Anger, Death, Tragedy, Hatred, Bigotry, Violence, Fear. These words dominated the public conversation on Wednesday as the stories about Tuesday’s protests in Cairo and Libya became headlines across the world.
On the 11th anniversary of 9/11 “Innocence of Muslims,” an anti-Islamic film endorsed by Florida preacher Terry Jones, sparked violent protests against the American Embassies in Cairo and Libya that resulted in the death of US Ambassador to Libya and three other US citizens. On Wednesday national and international leaders echoed each other in their condemnation of the violence. The majority spoke out of anger against “those responsible.”
While condemning acts of violence is important, doing so out of anger may only exacerbate the situation. Already the use of drones has been condoned to find “those responsible” for the deaths. In response to anti-Islamic hatred, we saw the eruption of violence in Cairo and Libya. In response to anger against the protests, we find our nation condoning further violence.

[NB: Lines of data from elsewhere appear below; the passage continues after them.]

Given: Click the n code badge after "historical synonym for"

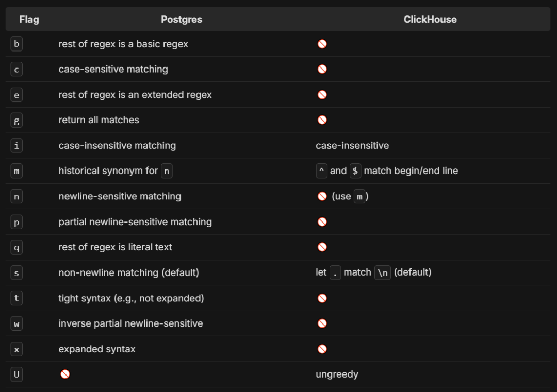Looking at the screenshot, I should 167,171.
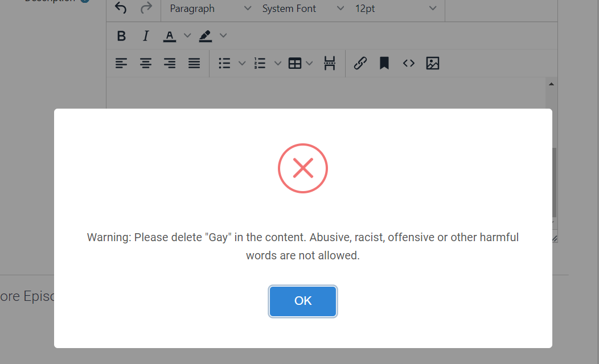Align text to the right

170,63

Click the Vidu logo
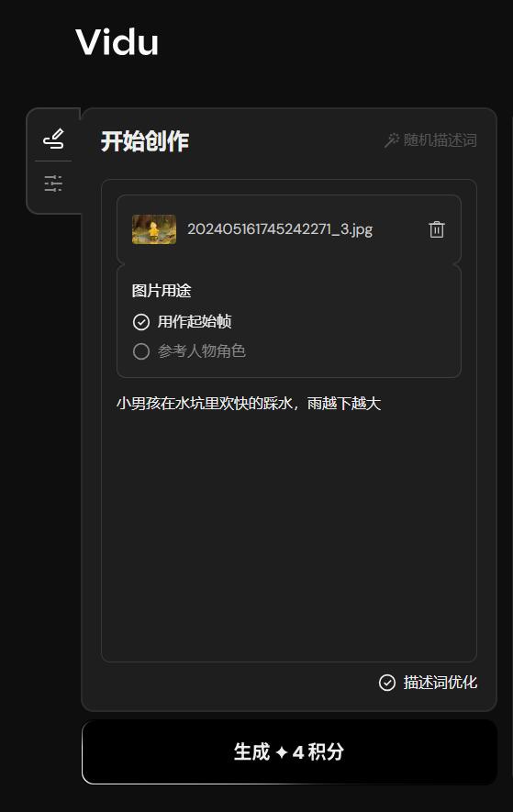click(117, 42)
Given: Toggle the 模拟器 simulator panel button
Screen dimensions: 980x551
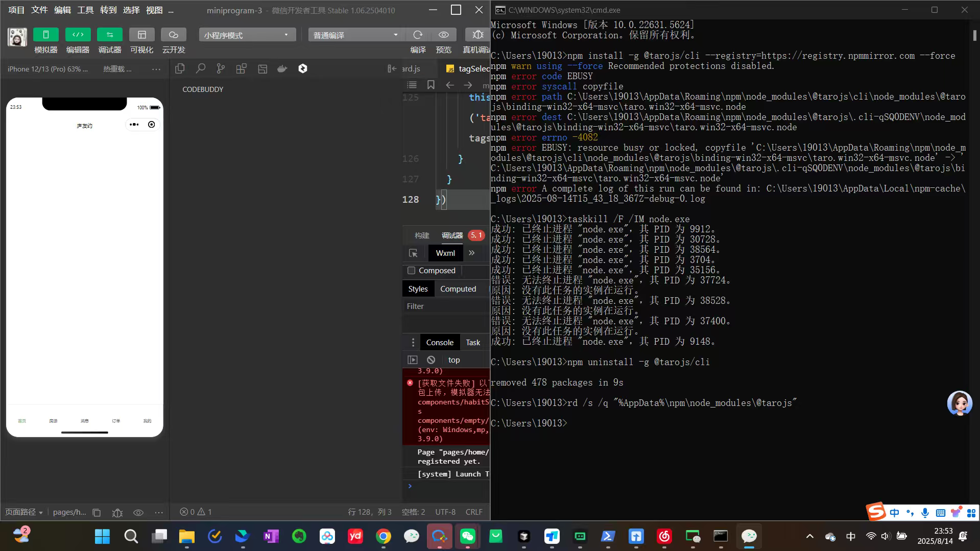Looking at the screenshot, I should [45, 35].
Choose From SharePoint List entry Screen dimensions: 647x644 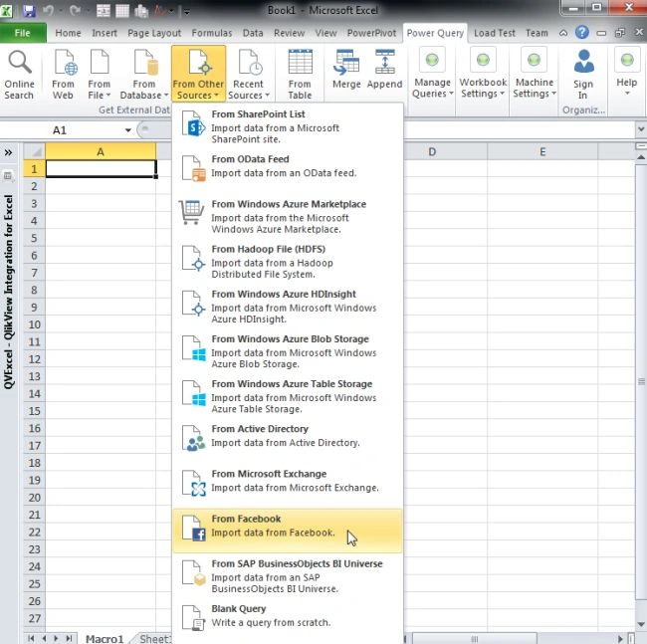click(288, 126)
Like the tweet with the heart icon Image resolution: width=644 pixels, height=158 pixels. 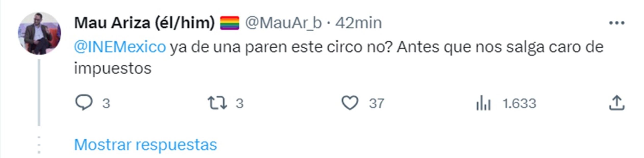(x=350, y=103)
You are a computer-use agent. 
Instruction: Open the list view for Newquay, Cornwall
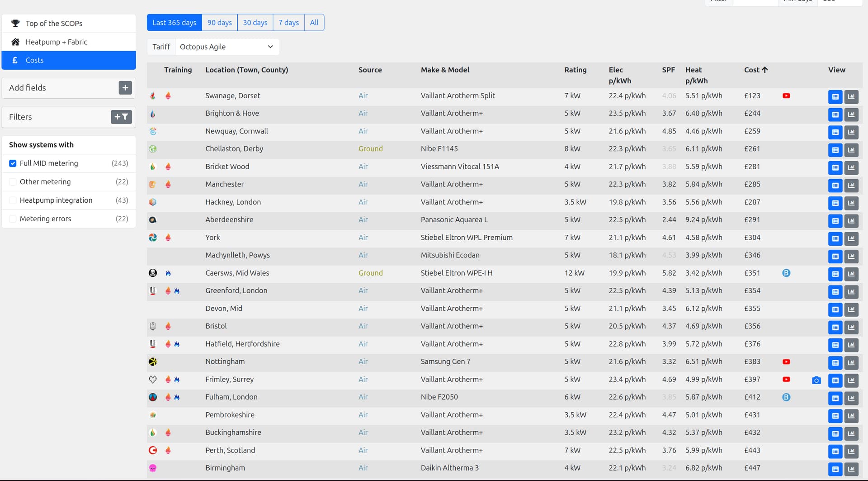835,132
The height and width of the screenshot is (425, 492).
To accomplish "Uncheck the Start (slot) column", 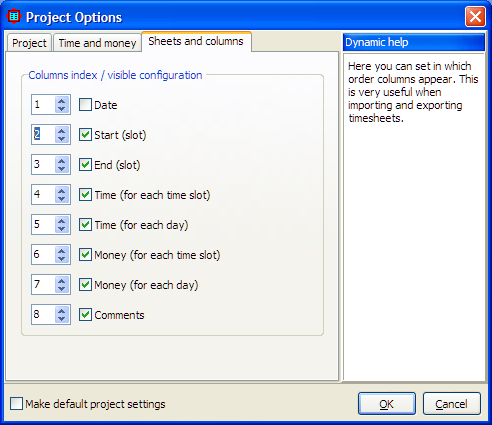I will point(85,135).
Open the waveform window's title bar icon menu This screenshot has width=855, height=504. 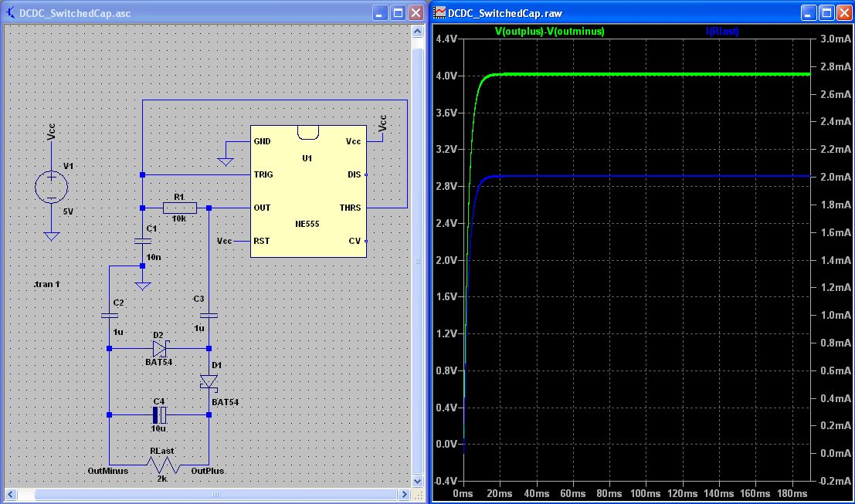[439, 13]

As an alternative, I found myself reflecting on the Prayer of St. Francis of Assisi: “Lord, make me an instrument of your peace. Where there is hatred, let me sow love. Where there is injury, pardon. Where there is doubt, faith. Where there is despair, hope. Where there is darkness, light. Where there is sadness, joy.”
Yet, when the focus is on violence, on tragedy and on hatred, how can we sow a vision of hope? How can love be made visible in the reality of anger, hatred and fear?
On Wednesday, I found hope in a press conference where religious leaders from Islam, Judaism and Christianity stood shoulder-to-shoulder against violence in all its forms. They publically declared a commitment to peace that resides at the core their religions. In the face of anger and hatred, tragedy and despair, these leaders held fast to the love that inspires their faith traditions. In the same breath that they condemned the violence in Cairo and Syria and the bigotry in the film that inspired the protests, they argued for love and respect of one another.
On a day filled with the language of hatred, violence, and tragedy, people of faith used love to transform the conversation. It is my hope that we might learn from their example and continue to sow light where there is darkness. Instead of the anger displayed by our nation, let us act out of love for one.